# Just realized I forgot to take my progesterone this morning....



## TTC Again

Oh, shoot! I'm sitting in work and i just realized that I totally forgot to use my Crinone progesterone gel this morning like I always do. I'm 8w1d today (my signature is incorrect as my dates were moved up a little). Is this a HUGE deal? I can take it right when I get home, but that will be about 12 hours late at that point. Should I be overly nervous or concerned or is this not a big deal??? Freaking out over here!!!!
:dohh::dohh::dohh:


----------



## PugLuvAh

I'm not sure, I don't take progesterone, but I hope the short delay is ok!!

Good luck xxoo


----------



## Audraia

I forgot a couple days here and there and I'm still fine!

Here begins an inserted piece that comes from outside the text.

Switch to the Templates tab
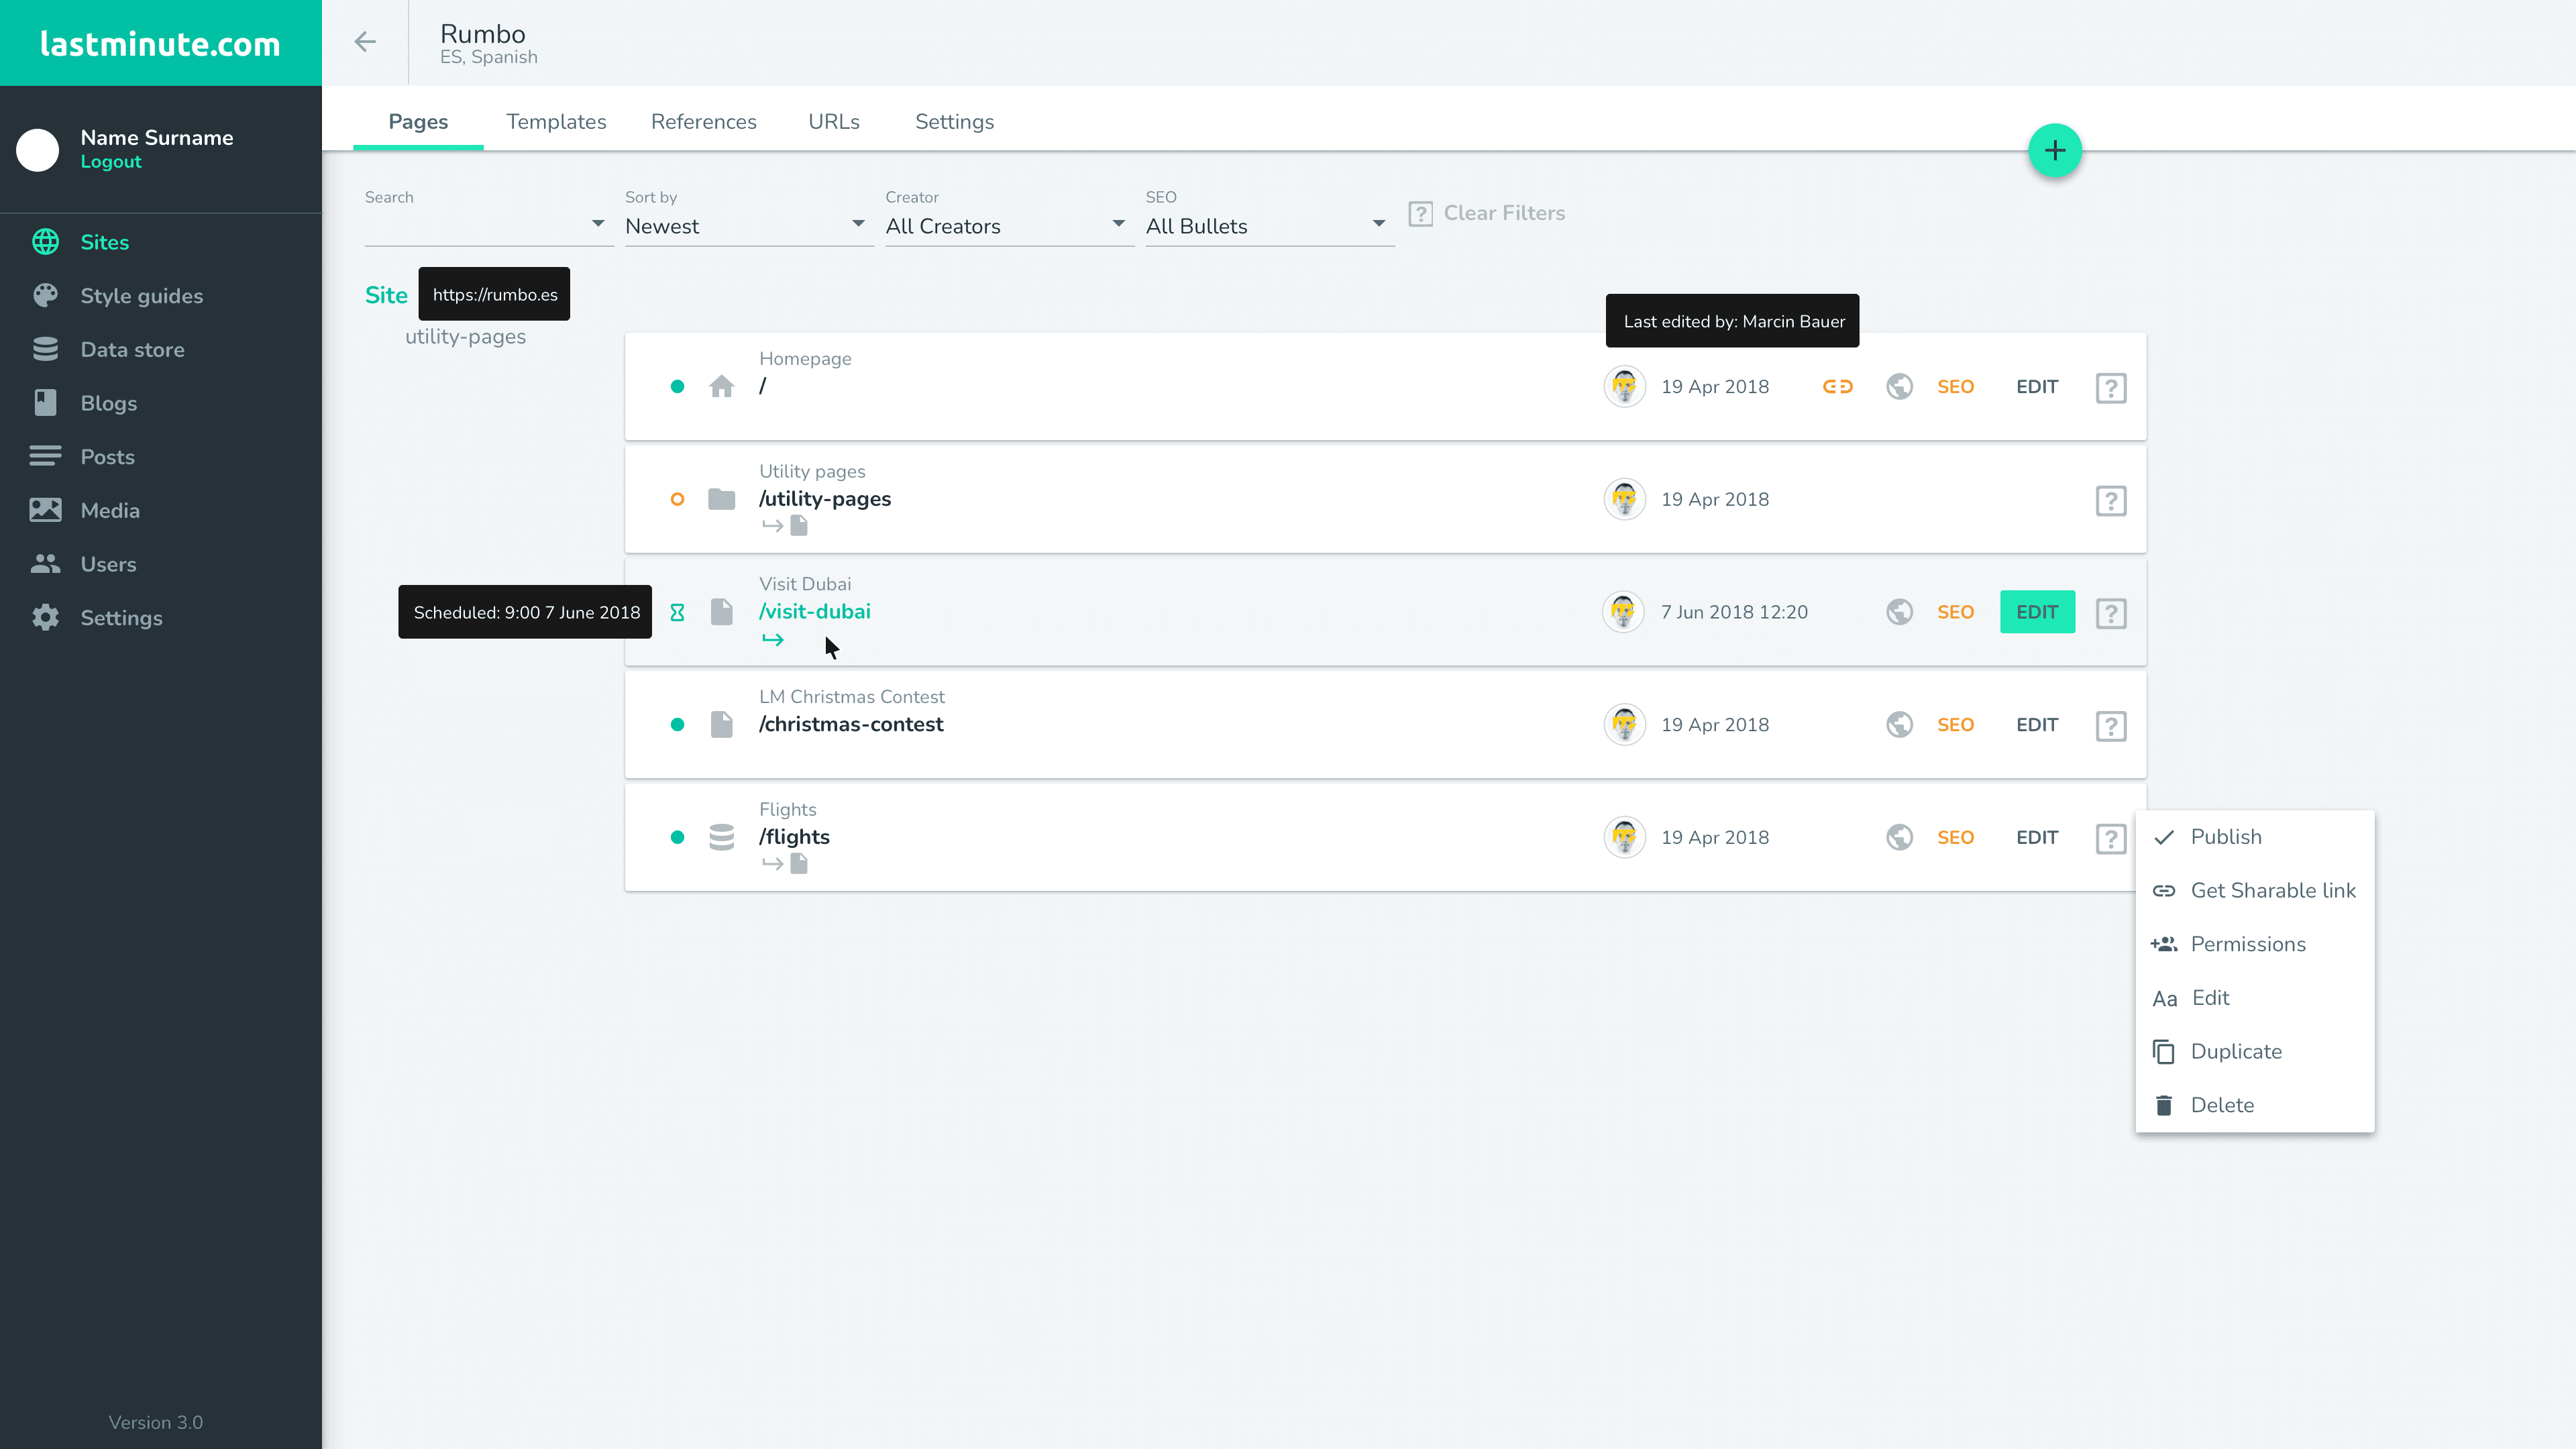click(x=556, y=122)
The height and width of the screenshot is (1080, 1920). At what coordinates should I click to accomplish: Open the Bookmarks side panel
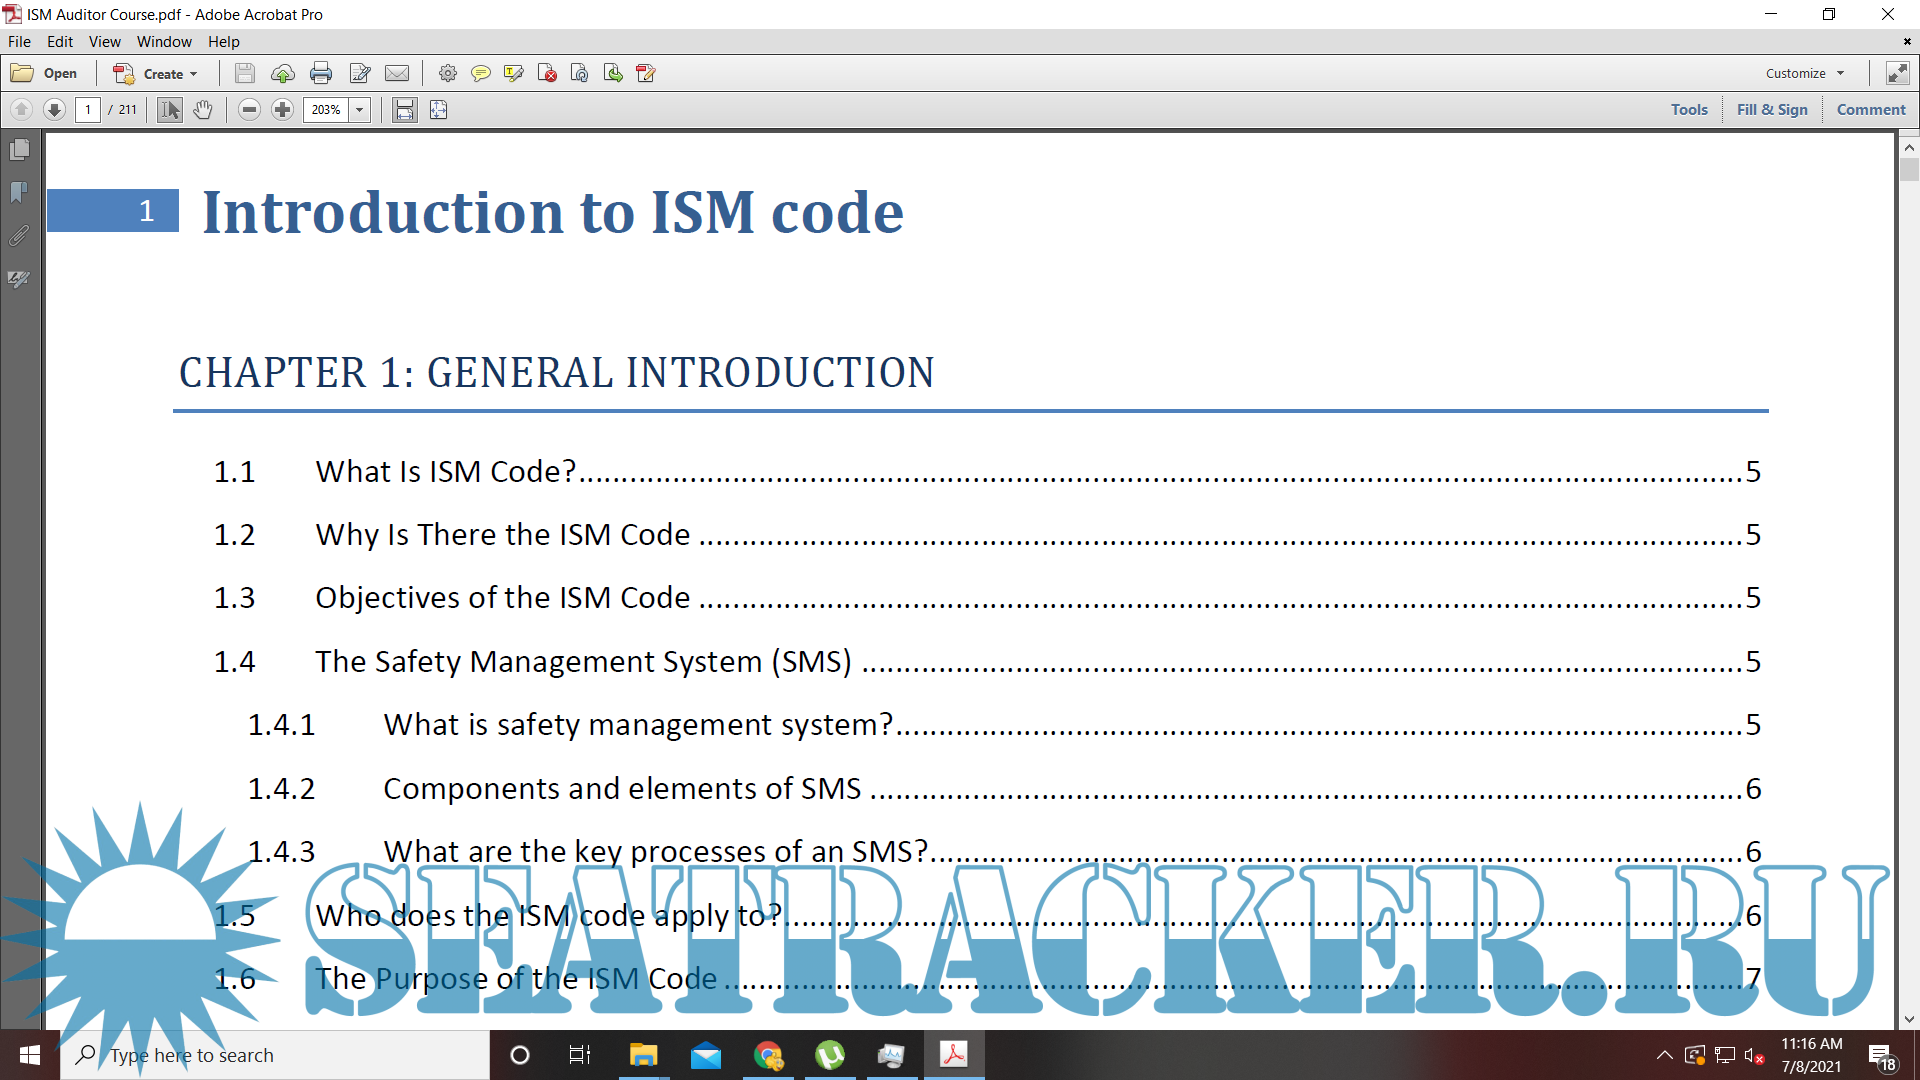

SO I wouldn't worry that much :) I've acutally stopped taking it now...a week early but I went to get a refill and they told me actually my insurance doesn't cover it and I didn't have the money for it!


----------



## beadyeyes

Hi,

I'm on progesterone pessaries after IVF and I have to stop taking them at 8 weeks as the baby will be producing its own by then, so don't worry!


----------



## TTC Again

Thanks1 I was at my RE on Wednesday and mentioned and she said no problem. I took it right when I got home (12 hours late) and then took the next dose on time.

Also I mentioned my fear of stopping the progesterone too early and she laughed and said if it makes me feel better i can stay on them 1 extra week, but it's not changing anything. So, I'll finish out my 8th week and then cut back to every other day during my 9th week and end at 10 weeks I guess.


----------